→ **Task inputs**:
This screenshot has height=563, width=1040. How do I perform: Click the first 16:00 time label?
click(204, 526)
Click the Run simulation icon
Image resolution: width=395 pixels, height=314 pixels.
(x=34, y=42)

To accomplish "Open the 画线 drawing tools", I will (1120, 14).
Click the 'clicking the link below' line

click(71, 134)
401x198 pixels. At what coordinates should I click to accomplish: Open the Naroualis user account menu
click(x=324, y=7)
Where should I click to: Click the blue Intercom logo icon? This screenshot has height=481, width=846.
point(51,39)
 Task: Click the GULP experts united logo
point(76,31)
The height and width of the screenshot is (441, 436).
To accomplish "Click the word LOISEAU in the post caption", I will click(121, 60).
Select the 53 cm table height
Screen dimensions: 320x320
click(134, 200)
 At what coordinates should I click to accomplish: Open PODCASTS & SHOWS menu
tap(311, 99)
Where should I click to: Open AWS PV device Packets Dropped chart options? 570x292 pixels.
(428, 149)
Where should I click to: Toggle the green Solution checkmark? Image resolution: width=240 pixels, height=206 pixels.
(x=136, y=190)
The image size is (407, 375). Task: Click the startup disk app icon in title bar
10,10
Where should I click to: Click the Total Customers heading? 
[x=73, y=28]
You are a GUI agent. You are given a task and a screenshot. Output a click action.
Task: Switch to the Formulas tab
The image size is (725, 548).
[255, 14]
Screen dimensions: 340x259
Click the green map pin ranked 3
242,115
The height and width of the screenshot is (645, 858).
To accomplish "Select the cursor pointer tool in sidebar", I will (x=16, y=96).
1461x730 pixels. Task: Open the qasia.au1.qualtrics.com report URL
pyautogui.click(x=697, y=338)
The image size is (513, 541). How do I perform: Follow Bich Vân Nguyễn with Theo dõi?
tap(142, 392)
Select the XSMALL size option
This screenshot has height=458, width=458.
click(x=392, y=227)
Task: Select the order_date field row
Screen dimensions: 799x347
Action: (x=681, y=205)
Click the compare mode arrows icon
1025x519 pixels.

→ **Exercise**:
Output must be limited to the lines beginning with the one that contains "Task: Click the GULP experts united logo" and ending with the last line of the entries, reproduced exactly.

→ **Answer to this task**:
 Task: Click the GULP experts united logo
point(76,31)
The height and width of the screenshot is (441, 436).
To accomplish "Click the word LOISEAU in the post caption", I will click(121, 60).
Select the 53 cm table height
Screen dimensions: 320x320
click(134, 200)
 At what coordinates should I click to accomplish: Open PODCASTS & SHOWS menu
tap(311, 99)
Where should I click to: Open AWS PV device Packets Dropped chart options? 570x292 pixels.
(428, 149)
Where should I click to: Toggle the green Solution checkmark? Image resolution: width=240 pixels, height=206 pixels.
(x=136, y=190)
The image size is (407, 375). Task: Click the startup disk app icon in title bar
10,10
Where should I click to: Click the Total Customers heading? 
[x=73, y=28]
You are a GUI agent. You are given a task and a screenshot. Output a click action.
Task: Switch to the Formulas tab
The image size is (725, 548).
[255, 14]
Screen dimensions: 340x259
Click the green map pin ranked 3
242,115
The height and width of the screenshot is (645, 858).
To accomplish "Select the cursor pointer tool in sidebar", I will (x=16, y=96).
1461x730 pixels. Task: Open the qasia.au1.qualtrics.com report URL
pyautogui.click(x=697, y=338)
The image size is (513, 541). How do I perform: Follow Bich Vân Nguyễn with Theo dõi?
tap(142, 392)
Select the XSMALL size option
This screenshot has height=458, width=458.
click(x=392, y=227)
Task: Select the order_date field row
Screen dimensions: 799x347
Action: (x=681, y=205)
Click the compare mode arrows icon
1025x519 pixels.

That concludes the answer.